Programming Sucks Or At Least, It Ought To - imgabe
http://thedailywtf.com/Articles/Programming-Sucks!-Or-At-Least,-It-Ought-To-.aspx
======
patio11
You should not introduce complexity into software for the sake of adding
complexity. That goes without saying.

Most business logic problems are not inherently complex -- the overwhelming
majority of programmers in the world will spend the overwhelming majority of
their time on the routine practice of their profession, not pushing its
boundaries. Same with doctors or lawyers for that matter.

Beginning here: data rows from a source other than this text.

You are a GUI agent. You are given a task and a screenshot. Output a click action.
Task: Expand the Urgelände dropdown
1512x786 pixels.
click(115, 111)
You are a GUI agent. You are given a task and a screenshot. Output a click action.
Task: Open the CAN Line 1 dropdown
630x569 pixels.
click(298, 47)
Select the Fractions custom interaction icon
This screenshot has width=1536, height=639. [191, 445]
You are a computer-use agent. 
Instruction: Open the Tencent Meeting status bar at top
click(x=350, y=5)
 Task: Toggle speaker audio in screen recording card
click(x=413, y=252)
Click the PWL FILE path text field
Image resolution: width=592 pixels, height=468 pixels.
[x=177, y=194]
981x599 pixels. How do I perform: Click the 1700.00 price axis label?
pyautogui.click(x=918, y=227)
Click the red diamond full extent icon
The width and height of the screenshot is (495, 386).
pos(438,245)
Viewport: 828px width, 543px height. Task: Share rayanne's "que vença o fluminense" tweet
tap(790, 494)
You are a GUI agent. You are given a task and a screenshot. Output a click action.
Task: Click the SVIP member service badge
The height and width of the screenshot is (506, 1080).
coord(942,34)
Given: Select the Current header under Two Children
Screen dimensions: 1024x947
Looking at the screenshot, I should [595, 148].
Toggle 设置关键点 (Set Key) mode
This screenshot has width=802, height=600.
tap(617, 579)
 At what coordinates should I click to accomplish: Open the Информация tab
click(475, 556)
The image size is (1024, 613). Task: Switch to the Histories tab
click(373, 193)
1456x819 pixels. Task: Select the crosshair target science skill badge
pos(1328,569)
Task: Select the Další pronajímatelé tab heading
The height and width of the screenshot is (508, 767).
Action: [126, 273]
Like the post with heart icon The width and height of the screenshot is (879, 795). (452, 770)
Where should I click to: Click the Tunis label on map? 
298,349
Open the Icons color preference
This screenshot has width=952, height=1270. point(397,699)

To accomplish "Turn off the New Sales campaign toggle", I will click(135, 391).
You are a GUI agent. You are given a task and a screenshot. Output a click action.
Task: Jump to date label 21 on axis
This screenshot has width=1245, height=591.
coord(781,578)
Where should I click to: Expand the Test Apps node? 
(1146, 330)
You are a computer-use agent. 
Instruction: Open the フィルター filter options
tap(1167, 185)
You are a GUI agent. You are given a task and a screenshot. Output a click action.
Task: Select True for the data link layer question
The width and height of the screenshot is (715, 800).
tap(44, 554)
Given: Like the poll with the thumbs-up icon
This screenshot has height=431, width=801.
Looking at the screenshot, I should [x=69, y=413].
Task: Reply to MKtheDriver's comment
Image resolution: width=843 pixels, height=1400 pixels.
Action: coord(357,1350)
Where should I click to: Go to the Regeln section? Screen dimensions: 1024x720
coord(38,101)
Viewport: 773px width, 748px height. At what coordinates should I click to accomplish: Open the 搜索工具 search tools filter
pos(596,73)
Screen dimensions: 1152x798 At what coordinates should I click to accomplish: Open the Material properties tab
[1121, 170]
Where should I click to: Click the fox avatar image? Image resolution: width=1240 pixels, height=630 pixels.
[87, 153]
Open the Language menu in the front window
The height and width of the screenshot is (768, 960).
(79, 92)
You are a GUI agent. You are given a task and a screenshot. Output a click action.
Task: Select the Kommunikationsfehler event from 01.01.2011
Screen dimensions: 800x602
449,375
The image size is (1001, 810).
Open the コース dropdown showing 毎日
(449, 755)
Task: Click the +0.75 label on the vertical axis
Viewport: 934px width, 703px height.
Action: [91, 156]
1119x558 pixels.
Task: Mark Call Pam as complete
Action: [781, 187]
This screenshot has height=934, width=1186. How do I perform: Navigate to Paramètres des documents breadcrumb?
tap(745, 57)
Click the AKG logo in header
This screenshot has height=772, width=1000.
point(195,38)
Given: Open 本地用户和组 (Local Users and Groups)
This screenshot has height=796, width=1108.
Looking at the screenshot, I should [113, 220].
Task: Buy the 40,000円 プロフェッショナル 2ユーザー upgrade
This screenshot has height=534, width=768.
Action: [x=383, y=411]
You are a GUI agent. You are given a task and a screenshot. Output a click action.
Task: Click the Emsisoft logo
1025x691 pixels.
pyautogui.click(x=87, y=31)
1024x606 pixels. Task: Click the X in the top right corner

This categorically does not mean that the routine parts of the job suck. I
write CRUD code for Japanese universities. Sample: there is a table which
holds session data into it. Take the number of people who are currently logged
in and record it to a file every 5 minutes. Make the file accessible by FTP
for another system.

Is it going to set the world on fire? No. Is it an opportunity to practice my
craft, to carefully design around the obvious issues and the not-so-obvious
ones? Yes. Does it improve the lives of my customers? Yes -- that file makes a
graph possible and that graph is going to get one forward thinking
administrator a raise because it will demonstrate that the project he staked
his organizational capital on is a success. As it should be, as the project
(which is MUCH bigger than me) helps the university and its students out
scads.

It doesn't have to be a multiorgasmic thrillride EVERY day of the week, you
know.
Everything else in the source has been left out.